City officials and the developer of a planned car wash in Spokane’s West Central neighborhood say no residents will be evicted from their homes in advance of the project.
“Nobody is going to get thrown out in the cold, period,” said City Councilwoman Karen Stratton, who represents the district where the development is planned - property bounded by Maple and Ash streets, and Boone and Gardner avenues.
Developer Sarff Investments bought the 16 properties in waves earlier this fall. Larry Sarff, owner of the company, said he’d been working with residents since the summer to try to find alternative housing.
“We’re a family business,” Sarff said. “We’re going to bring 12 decent jobs to this neighborhood.”
Sarff intends to construct a car wash on the lots, he said, and move two of the homes on the property that remain in good enough shape for transport.
The parcels are zoned by the city for community business, which allows for limited commercial development, including drive-up businesses, as well as residential construction.
Some residents expressed concern about the project in television news reports and when contacted earlier this week.
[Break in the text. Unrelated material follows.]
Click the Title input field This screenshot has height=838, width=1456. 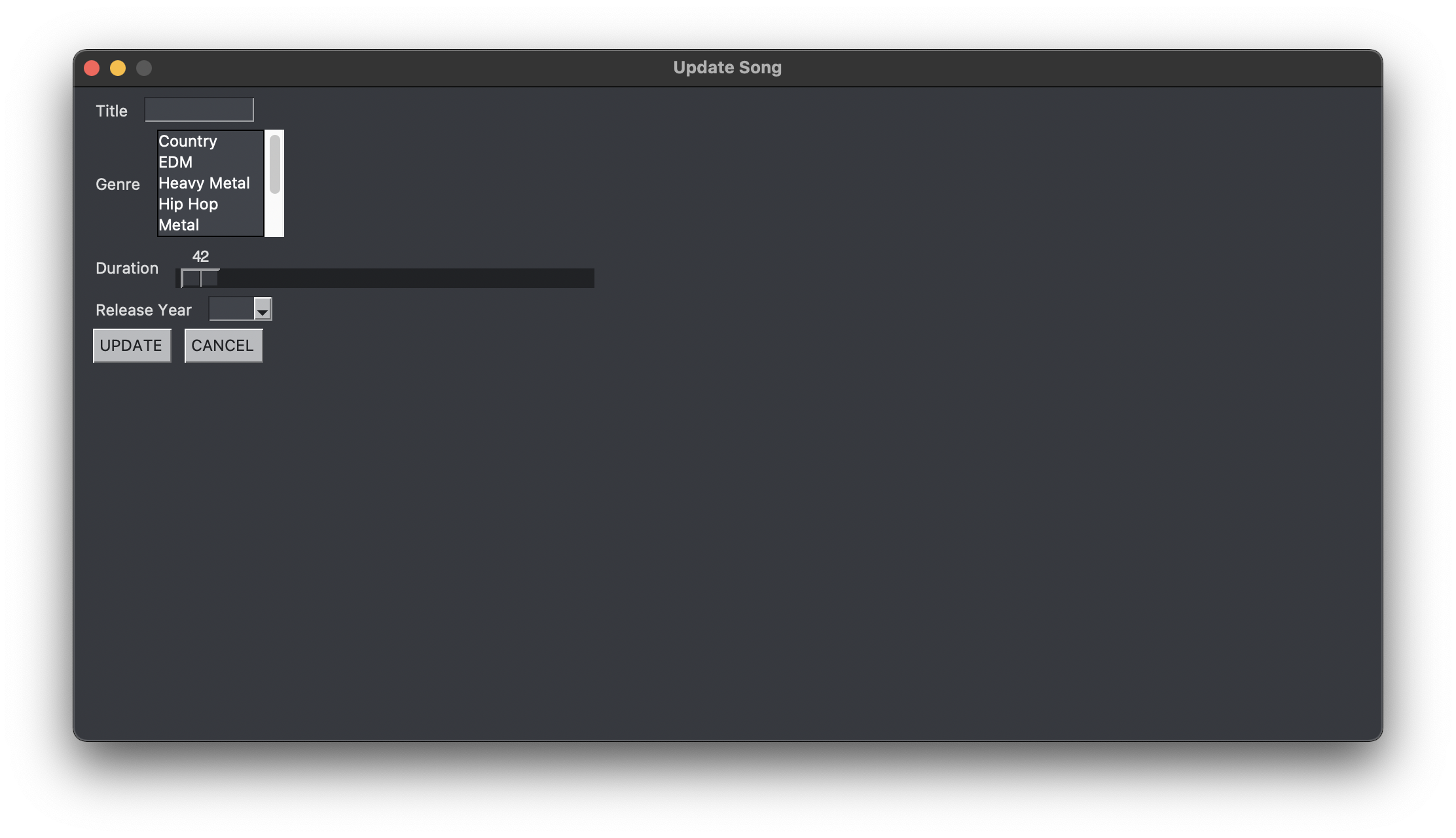199,109
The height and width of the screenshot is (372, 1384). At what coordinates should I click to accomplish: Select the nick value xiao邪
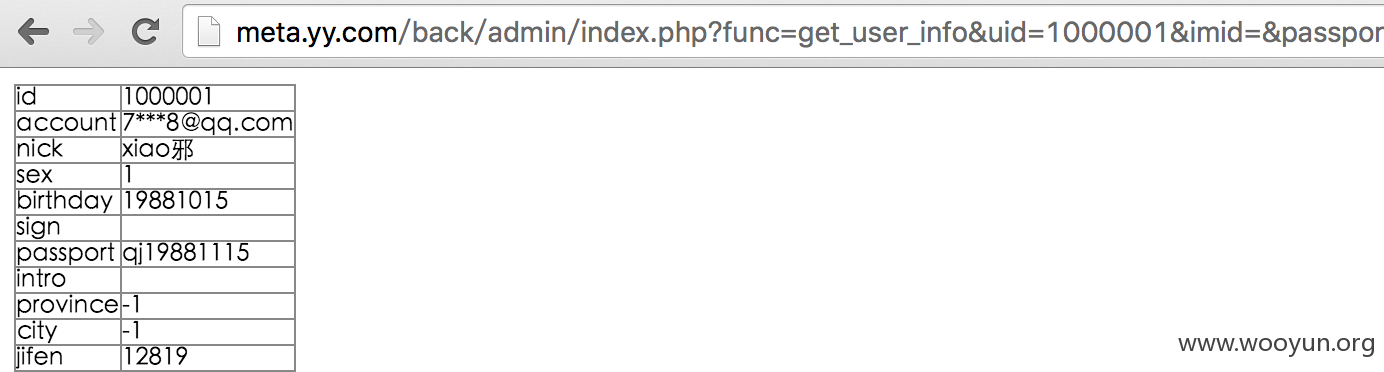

Carroline Weaver raised six children in her home on Ash Street, where she’s lived since 1996, she said.
“He didn’t give us very much notice,” Weaver said. She said Sarff appeared uncaring when he showed up in person to deliver the legal notice to vacate the premises.
Weaver has found an apartment on the South Hill, but said she was having difficulty locating help for her move.
Sarff said he provided more than double the legally required 20-day notice, sending renters a notice on Oct. 20. He also said he’d work with renters if they weren’t able to find other accommodations by Nov. 30.
Stratton said Friday the city would free up some housing funds to assist low-income renters on the block. She said caseworkers would be meeting with residents in the coming weeks to determine what help was needed.
She also said Sarff needed to come before the City Council to request an alley vacation and file some additional demolition permits before any work could begin on the block. That should give residents extra time to find housing, Stratton said.
Sarff was also invited to next week’s meeting of the West Central Neighborhood Council, Stratton said.
“We’re trying to make sure everyone that needs to be talking at this point is talking,” she said.
Staff reporter Eli Francovich contributed to this report.